Tuesday, April 13, 2004

Did we mention the mirrors?

On my way home from work today, I passed a group of kids playing in a yard. Their game was suspended for a moment when their ball rolled into the street, and two of them waited for the traffic to pass before retrieving it. As I walked by, one girl, maybe 10 or 11, ran up to me. "Hey! You're so big now!"
Thoroughly puzzled, I stopped and said, "Oh yeah? How big was I before?"
She put her arm down and held her hand at about her waist. "This big."
"We were all that big once," I smiled. "When did you see me?"
"A red car... your mom drives a red car?"
"Nope, I'm sorry. I don't think I'm the person you remember."
"Oh." She went back to playing and I continued walking. "That girl..." I heard her say to one of her friends, and then she waved. "Bye!"
"Bye," I waved back.

Kids are so funny that way. My senior year of high school, I was walking home one day and a couple of kids were sitting on their front porch across the street. One called out to me. "Hey lady!
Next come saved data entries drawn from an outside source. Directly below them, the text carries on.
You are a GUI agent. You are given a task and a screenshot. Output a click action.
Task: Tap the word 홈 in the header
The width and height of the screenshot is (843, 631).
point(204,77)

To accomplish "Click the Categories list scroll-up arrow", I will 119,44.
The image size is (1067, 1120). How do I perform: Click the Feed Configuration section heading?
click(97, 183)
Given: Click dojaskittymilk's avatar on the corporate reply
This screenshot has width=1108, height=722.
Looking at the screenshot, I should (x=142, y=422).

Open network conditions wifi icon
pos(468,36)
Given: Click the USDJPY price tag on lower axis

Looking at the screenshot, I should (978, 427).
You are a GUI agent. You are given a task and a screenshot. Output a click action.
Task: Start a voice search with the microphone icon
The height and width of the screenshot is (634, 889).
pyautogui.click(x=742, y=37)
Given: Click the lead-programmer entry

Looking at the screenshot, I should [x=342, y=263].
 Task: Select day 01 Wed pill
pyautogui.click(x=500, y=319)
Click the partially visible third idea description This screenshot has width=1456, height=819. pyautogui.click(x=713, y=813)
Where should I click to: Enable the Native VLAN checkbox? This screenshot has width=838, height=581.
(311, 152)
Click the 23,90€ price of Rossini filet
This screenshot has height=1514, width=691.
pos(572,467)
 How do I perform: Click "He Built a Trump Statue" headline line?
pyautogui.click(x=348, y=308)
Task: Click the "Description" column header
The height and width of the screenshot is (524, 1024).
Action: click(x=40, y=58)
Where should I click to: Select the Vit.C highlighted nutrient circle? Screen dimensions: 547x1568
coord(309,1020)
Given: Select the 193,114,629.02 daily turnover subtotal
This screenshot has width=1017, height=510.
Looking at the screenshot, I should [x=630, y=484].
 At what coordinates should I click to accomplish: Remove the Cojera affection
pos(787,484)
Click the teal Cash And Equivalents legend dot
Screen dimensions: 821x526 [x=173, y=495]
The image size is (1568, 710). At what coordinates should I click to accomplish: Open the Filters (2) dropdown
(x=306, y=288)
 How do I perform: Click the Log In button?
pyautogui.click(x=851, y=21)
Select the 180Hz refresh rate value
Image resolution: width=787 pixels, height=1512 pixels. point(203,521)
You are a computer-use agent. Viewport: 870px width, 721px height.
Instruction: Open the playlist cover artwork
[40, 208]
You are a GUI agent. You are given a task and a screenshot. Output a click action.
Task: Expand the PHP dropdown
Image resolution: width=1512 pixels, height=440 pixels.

How old are you?"
"How old do you think I am?"
He thought a second. "Thirty-two."
"That's it," I laughed, "I'm thirty-two."
I remember being twelve, and not knowing if I should refer to female college students as girls or women.
Heck, I still don't know.


Well, curiosity got the better of me tonight, and I decided I wanted to watch at least one episode of The Swan.

Sigh.... I guess I've got time for a rant.

Now, I've seen some of those quasi-documentaries on MTV that follow people who have cosmetic surgery, and I've been mildly entertained and somewhat intrigued by the process and the motivations of those who have it done. What I appreciate is that they show these people in their natural environments, interacting with their friends and family, and they don't draw the viewer away from the nominal subjects. Not so in The Swan, which touts itself the "most unusual pagent ever created." You, the viewer, spend too much time watching the show's hostess talk to the people who are going to be doing the makeovers: cosmetic surgeon, dietician, personal trainer, dentist, even a psychotherapist (gag me). Then you spend even more time listening to these professionals talk about the contestants and how well they think they're going to do. And before each commercial break they spend two minutes telling what's coming up later, and after every commercial break they give a two-minute recap of what's already happened in the show. Like, shut up and get on with it.

What's left is, Now they're excited about being a participant. Now they're at their new apartments, physically isolated from friends and family. See how the mirrors are all taped up? That's so they won't know how they look for the three months they're here. Now they're weeping over their "terrible" looks. Now they're at the doctor, and he's drawn all over their bodies with a purple Sharpie. Now they're nervous about surgery. Now they're in serious post-operative pain. They can't see themselves cos we covered up the mirrors. Now this one's really motivated to lose weight, but the other one's cheating on her diet. This one's unhappy with her marriage, and the other one has low self-esteem. And they still don't know how they look, cos they haven't seen a mirror in three months. Oh, and here they are, with nice make-up and fancy dresses, and we're going to make them super nervous about looking into a mirror for the first time in three months--remember how they haven't had any mirrors? Now they're crying with happiness. One wins, th'other loses, but really they both win because they're both beautiful.
And it's all about as interesting as my synopsis.

They interview the contestants before they enter "the program" and get them all teary about why they want to have these physical alterations done: "I don't go out to some places because I don't like the way I look;" "I want a divorce because my husband deserves better." Both of these things are, in their own way, genuinely saddening, but cosmetic surgery will not help that! There are greater issues of self-respect that need dealing with--and I suppose that's why the psychotherapist is there, but her presence is clearly a token gesture, and hardly the focus of the show. What little they air of the therapy sessions sounds more like gabbing girlfriends.

What might seem to validate the program's existence is that these women do, in fact, look better after their "transformation." You could watch and say, "They don't need cosmetic surgery," and at the end say, "Wow, they look a lot prettier." Like, everybody needs a little fixing up, right? All the world needs is a nip and tuck. And a gum reduction. And silicone breasts. See? So much better now.

At least the MTV program let you see if or how people's lives were changed as a result of their cosmetic surgery. Quite often it made little difference.

And I'm not even going to get in to the misogynistic theme inherent in this kind of circus show. Early twentieth-century feminists must be turning over in their graves.